And in front of my telly I was pleading, Give! Us! A! Break!

If we needed proof that Saturday night gameshows are now designed by committee according to a strict template, it arrived with the launch of two almost identical formats —both trying desperately to replicate the recent success of The Masked Singer. In a contest to create the most ridiculous title, I Can See Your Voice (BBC1) would win hands down.

The Saturday night gameshow I Can See Your Voice is hosted by Paddy McGuinness

The show is based on a formula from South Korea (as is The Masked Singer) and combines the same themes of pop music, guesswork and double bluffs. Three celebrities, two members of the public and a guest singer study a line-up of six silent figures and try to work out who can belt out a song . . . and who are duffers.

One by one, the mystery figures give away a clue or two — posing with a microphone, lip-synching to a cover version, answering a few questions about their lives (with their voices electronically disguised) and so on. The players attempt to pick out the fakes. As each contender is dismissed, he or she steps forward to perform.

The bad ones shriek and squawk fit to burst your eardrums. The good ones aren’t much better — leather-lunged pub singers backed by a tinny studio orchestra of synths and electric keyboards.

Alison Hammond, Jimmy Carr and Amanda Holden trade comments that are blatantly scripted. Even presenter Paddy McGuinness’s chit-chat with the non-celebs — couple Lee and John, who stood to win ten grand — felt heavily rehearsed.

It was all far too complicated, and so intensively stage-managed and edited that the end result lacked any spark of spontaneity.

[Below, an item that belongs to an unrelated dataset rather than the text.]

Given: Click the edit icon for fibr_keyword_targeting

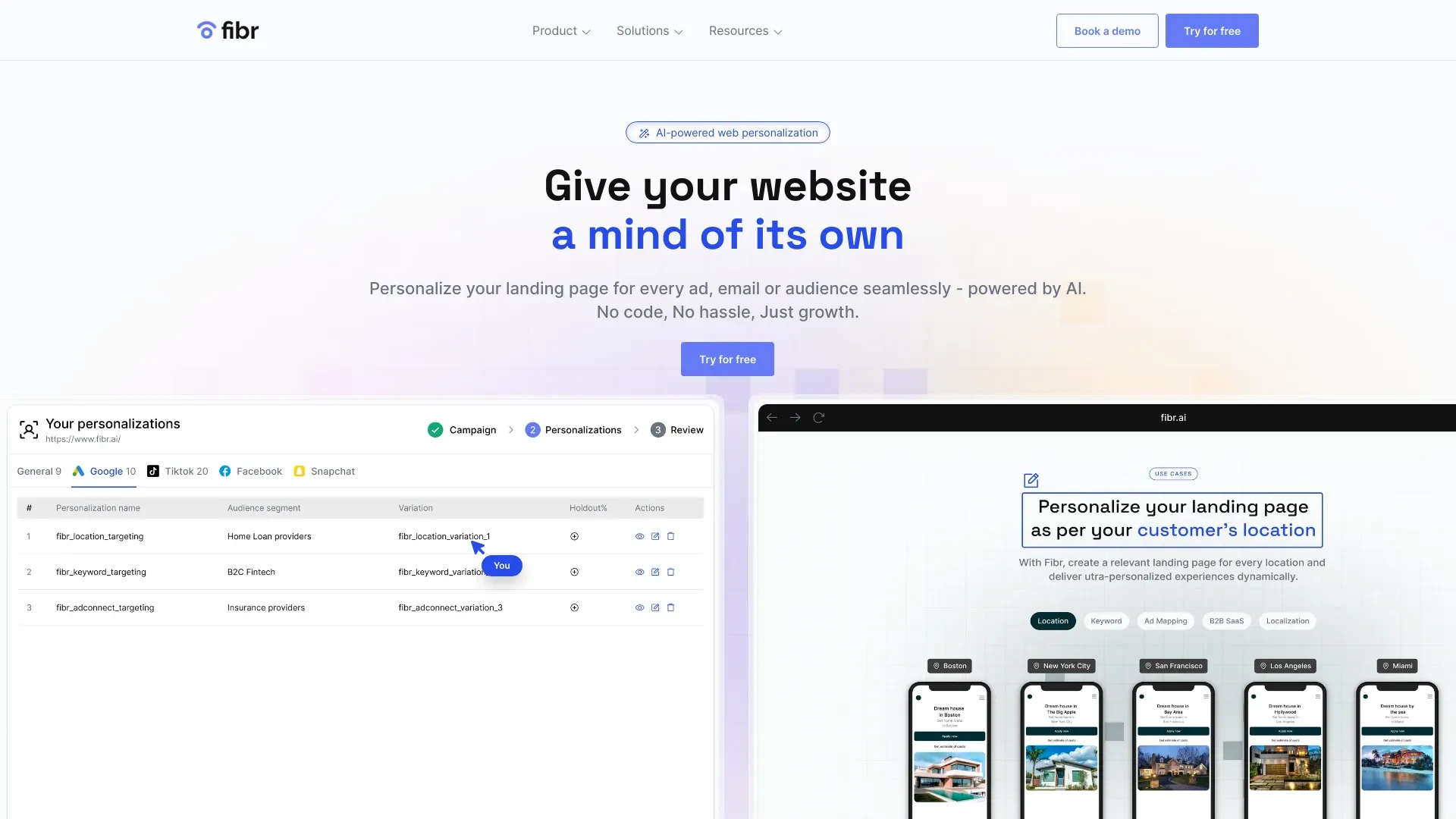Looking at the screenshot, I should pos(655,572).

What it did have was a hook to keep us watching — I don’t say watching with much enjoyment, but hanging on to the end, to see who the couple finally picked and whether their intuition was right.

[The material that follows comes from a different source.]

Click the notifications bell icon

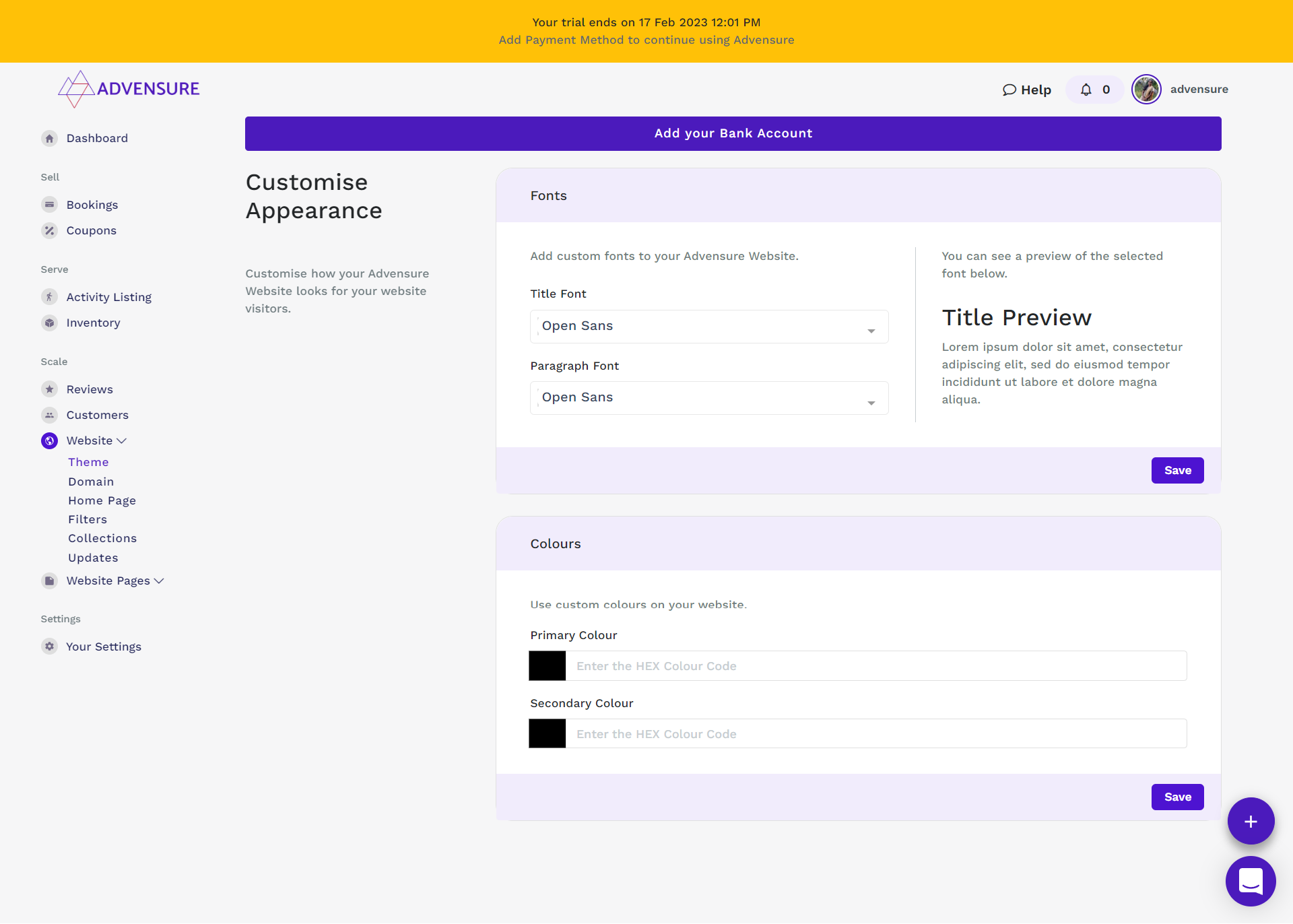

I Can See Your Voice is one of those shows you don’t switch off, though you make a mental note never to tune in again.

Game Of Talents (ITV) has all the same elements, including the stupid staccato catchphrase that everyone hollers at the climax of each round. It shares the same annoying, and completely unconvincing, canned studio applause, too. But this gameshow, based on a Spanish format that has aired from Belgium to the States, is much more of an old-fashioned Saturday evening variety smorgasbord.

Helped by Tess Daly and Craig Revel Horwood, both on loan from Strictly, the two players competed for ‘moneyballs’ containing hidden sums from £500 to £50,000 (like Deal Or No Deal, but with white globes instead of red briefcases).

Vernon Kay on the set of Game of Talents, where contestants compete for ‘moneyballs’ 

Eight unknowns stepped forward, and the teams had to guess who was the rock guitarist, who was the carnival dancer, who was the world’s loudest burper, and so forth.

Some were genuinely outstanding, in particular a 21-year-old ventriloquist called Max Fulham, with a doll called Eugene who looked like a close cousin of those curmudgeonly Muppet hecklers, Statler and Waldorf.

Most weren’t hard to guess. Any 12-year-old girl on a talent show is guaranteed to be a dog agility expert, for instance.

The semi-cryptic clues made it even easier. A fake news report about Swiss cheese and Tina Turner’s River Deep Mountain High helped identify the yodeller early on.

Unless you happened to care which player wound up winning, there was less reason to watch to the end. But this is a neat twist on the traditional talent show, and entertaining enough.